------ GIVEN RECORDS ------

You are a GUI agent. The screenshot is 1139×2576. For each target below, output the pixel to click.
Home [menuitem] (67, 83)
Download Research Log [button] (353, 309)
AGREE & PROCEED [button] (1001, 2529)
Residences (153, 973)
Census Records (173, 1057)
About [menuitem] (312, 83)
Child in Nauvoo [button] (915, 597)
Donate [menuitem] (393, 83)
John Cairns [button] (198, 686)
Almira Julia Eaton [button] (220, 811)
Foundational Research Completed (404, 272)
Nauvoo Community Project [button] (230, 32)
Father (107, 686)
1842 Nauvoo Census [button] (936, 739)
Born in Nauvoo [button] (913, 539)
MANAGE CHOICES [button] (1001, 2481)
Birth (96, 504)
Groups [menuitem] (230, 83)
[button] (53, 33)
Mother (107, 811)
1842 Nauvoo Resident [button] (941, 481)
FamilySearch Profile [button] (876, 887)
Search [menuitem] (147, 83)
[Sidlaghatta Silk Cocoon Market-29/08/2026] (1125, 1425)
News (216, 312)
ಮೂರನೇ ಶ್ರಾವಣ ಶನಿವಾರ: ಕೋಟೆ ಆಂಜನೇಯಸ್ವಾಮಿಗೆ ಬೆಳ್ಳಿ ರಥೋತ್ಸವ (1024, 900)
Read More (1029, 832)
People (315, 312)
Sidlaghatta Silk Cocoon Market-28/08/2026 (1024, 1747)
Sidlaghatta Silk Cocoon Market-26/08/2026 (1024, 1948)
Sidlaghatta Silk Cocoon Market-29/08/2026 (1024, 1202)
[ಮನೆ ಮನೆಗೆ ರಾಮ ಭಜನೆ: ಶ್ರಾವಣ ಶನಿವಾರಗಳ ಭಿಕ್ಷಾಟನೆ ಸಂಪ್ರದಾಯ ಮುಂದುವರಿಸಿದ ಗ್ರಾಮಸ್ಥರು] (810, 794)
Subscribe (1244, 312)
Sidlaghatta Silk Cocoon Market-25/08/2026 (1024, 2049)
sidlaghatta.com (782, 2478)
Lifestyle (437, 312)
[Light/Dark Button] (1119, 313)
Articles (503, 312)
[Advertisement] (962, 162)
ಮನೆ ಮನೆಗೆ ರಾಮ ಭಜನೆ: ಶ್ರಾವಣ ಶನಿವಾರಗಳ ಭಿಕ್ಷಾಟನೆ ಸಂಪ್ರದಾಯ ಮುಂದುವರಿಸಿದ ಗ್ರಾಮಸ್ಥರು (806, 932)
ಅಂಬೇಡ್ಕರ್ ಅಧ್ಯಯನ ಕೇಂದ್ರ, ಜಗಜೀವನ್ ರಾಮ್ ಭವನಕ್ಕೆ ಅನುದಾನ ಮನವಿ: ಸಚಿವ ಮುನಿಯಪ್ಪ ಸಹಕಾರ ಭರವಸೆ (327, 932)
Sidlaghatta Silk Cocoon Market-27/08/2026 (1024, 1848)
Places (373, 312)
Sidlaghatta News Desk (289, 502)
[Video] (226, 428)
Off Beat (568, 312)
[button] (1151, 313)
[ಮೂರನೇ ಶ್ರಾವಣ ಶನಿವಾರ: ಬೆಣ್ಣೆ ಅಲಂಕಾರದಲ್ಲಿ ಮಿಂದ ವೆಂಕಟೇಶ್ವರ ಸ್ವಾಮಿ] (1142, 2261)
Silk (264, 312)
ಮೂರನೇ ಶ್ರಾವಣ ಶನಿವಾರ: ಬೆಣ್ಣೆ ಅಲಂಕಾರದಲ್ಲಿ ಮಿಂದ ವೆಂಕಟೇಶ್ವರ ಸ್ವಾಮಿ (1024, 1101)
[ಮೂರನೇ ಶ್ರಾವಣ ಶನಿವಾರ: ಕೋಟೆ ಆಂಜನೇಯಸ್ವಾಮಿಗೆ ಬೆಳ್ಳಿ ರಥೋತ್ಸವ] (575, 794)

------

Word for word, please print every line from the beginning of the records to the line bearing "1842 Nauvoo Census [button] (936, 739)", counting both ends and stopping there.

## RESULT FOR THIS EXERCISE
You are a GUI agent. The screenshot is 1139×2576. For each target below, output the pixel to click.
Home [menuitem] (67, 83)
Download Research Log [button] (353, 309)
AGREE & PROCEED [button] (1001, 2529)
Residences (153, 973)
Census Records (173, 1057)
About [menuitem] (312, 83)
Child in Nauvoo [button] (915, 597)
Donate [menuitem] (393, 83)
John Cairns [button] (198, 686)
Almira Julia Eaton [button] (220, 811)
Foundational Research Completed (404, 272)
Nauvoo Community Project [button] (230, 32)
Father (107, 686)
1842 Nauvoo Census [button] (936, 739)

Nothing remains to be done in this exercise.